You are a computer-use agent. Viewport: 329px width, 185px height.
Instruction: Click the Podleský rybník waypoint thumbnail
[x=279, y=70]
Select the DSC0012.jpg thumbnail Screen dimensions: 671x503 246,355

====

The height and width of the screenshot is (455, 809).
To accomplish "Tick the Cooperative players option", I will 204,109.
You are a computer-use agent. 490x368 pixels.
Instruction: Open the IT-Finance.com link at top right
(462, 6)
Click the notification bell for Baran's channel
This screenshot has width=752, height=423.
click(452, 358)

====

_TASK DESCRIPTION:_
Reproduce the lines of the entries above from the one with "You are a computer-use agent. Viewport: 329px" to the one with "Select the DSC0012.jpg", both included, exactly and without any other line.

_RESULT:_
You are a computer-use agent. Viewport: 329px width, 185px height.
Instruction: Click the Podleský rybník waypoint thumbnail
[x=279, y=70]
Select the DSC0012.jpg thumbnail Screen dimensions: 671x503 246,355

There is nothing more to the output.